Evde Aikido antrenmanlarınızda ayrıca; seviyenize göre bildiğiniz Bokken (tahta kılıç) ve/veya Jo (tahta sopa) tekniklerinize de yer verebilir ya da onları Aikido antrenmanlarınızdan farklı, başka gün ve saatlere sadece Bukiwaza (silah çalışması) antrenmanları olarak planlayabilirsiniz. Kendi seviyenizde bildiğiniz Bokken ve Jo teknikleri bulunmuyorsa; Youtube Sensei’ye danışarak öğrenmeye çalışmak yerine, Dojo’nuzun açılmasını ve bunları bizzat kendi Sensei’nizden (Hocanızdan) öğrenmeyi bekleminizi tavsiye ederim. Çünkü Youtube Sensei; bir öğretmen ya da eğitmen değildir ve bence Aikido’yu öğrenmenin yolu (en azından belirli seviyelere kadar) bu değildir. Belirli seviyelere ve deneyimlere ulaşıncaya kadar Youtube Sensei son derece kafa karıştırıcı olabilir. Kendi Sensei’nizin bu teknik çalışmalarına (bokken ve jo egzersizlerine) ait internet videoları bulunuyorsa da; bence kendisine danışıp, onun müsadesini ve bu konudaki tavsiyelerini aldıktan sonra bu teknikleri uzaktan öğrenmeyi deneyebilirsiniz.

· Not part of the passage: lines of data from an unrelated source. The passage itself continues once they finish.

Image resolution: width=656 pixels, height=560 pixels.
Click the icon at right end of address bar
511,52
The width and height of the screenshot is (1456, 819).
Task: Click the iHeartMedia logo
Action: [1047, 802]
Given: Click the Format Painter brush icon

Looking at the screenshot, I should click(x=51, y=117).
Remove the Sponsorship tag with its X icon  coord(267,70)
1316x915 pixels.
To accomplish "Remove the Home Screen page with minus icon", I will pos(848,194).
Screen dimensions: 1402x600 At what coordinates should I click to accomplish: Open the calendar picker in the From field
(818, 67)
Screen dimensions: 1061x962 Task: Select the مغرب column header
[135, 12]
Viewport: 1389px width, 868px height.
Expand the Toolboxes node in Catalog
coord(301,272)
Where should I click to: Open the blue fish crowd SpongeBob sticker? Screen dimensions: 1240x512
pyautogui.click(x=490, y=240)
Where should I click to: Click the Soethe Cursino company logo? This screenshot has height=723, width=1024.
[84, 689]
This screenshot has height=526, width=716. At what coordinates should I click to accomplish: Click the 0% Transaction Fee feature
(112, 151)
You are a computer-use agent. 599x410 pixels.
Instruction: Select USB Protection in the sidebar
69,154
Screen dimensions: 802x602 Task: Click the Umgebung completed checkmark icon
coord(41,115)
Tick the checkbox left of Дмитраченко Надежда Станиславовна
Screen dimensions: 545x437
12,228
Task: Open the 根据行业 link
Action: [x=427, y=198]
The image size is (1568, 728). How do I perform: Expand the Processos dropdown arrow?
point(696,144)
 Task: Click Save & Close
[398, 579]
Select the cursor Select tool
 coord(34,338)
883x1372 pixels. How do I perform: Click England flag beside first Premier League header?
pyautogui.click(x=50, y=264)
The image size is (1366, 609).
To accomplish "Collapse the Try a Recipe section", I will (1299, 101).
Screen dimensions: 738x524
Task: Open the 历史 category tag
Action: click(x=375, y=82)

Peki, bokken ve jo çalışmayı biliyoruz ya da Sensei’miz bu teknikleri uzaktan öğrenmemizi uygun buldu ve bize yönlendirmelerde bulundu, ancak evde kendi ekipmanlarımız yoksa ne yapabiliriz? İnternette bu ekipmanları satan site ya da firmalardan sipariş verebilir ya da daha ekonomik bir şekilde bu sorunumuzu kendimiz çözebiliriz. Şöyle ki; hepimizin evinde bulunan bir vileda sopasını jo yerine kullanabiliriz. Ya da mecbur kalıp dışarıya çıktığınız bir aralıkta, herhangi bir marketten metal bir vileda sopası satın alabilir veya bir nalburdan tahta bir süpürge sapı temin edebilirsiniz. Fırsatınız varsa temin edeceğiniz bu sopanın; tahta olması, tahtaya alışkın hale gelmeniz açısından daha iyi olacaktır. Bokken yerine, jo için aldığınız malzemeyi rahatlıkla kullanabilirsiniz ya da imkanınız varsa, orjinal bokken boyutlarında bir tahta kestirtebilirsiniz. Jo için aldığınız malzemeyi bokken olarak kullanacağınız durum için ufak bir tavsiye; tahtanın bir yüzeyine kılıcın keskin yüzünü sembolize etmek amacıyla bir bir bant çekebilir ya da o yüzeyi boyayabilirsiniz. Yine bu işlemi kılıcın tutma yeri için de uygulamanızı tavsiye ederim. Bu sayede bokken antrenmanlarınızda, elinizde bulunan malzemenin yuvarlak yüzeyi kafanızı karıştırmaz ve bokken tekniklerinizi daha net bir biçimde çalışabilirsiniz. Tavan yüksekliğinden ya da boş alandan yana sıkıntısı olanlar ise; bu teknikleri tek el ile ve varsa tanto’ları (tahta bıçak) kullanarak veya yirmi beş ya da otuz santimlik bir tahta çubuk-sopa ya da plastik parçasıyla da çalışılabilirler. Eski günlerde Japon Samuraylarının kılıç tekniklerini daha sakin bir modda yelpaze ile çalıştıkları gibi. Kısa tahta parçası ya da plastik bulmakta zorlananlar için ise, boş bir havlu selpak yada streç film rulosu iyi bir antrenman malzemesi olacaktır. Evdeki Aikido antrenmanlarınızın son bölümlerinde soğutma egzersizlerinizi ihmal etmemenizi tavsiye ederim.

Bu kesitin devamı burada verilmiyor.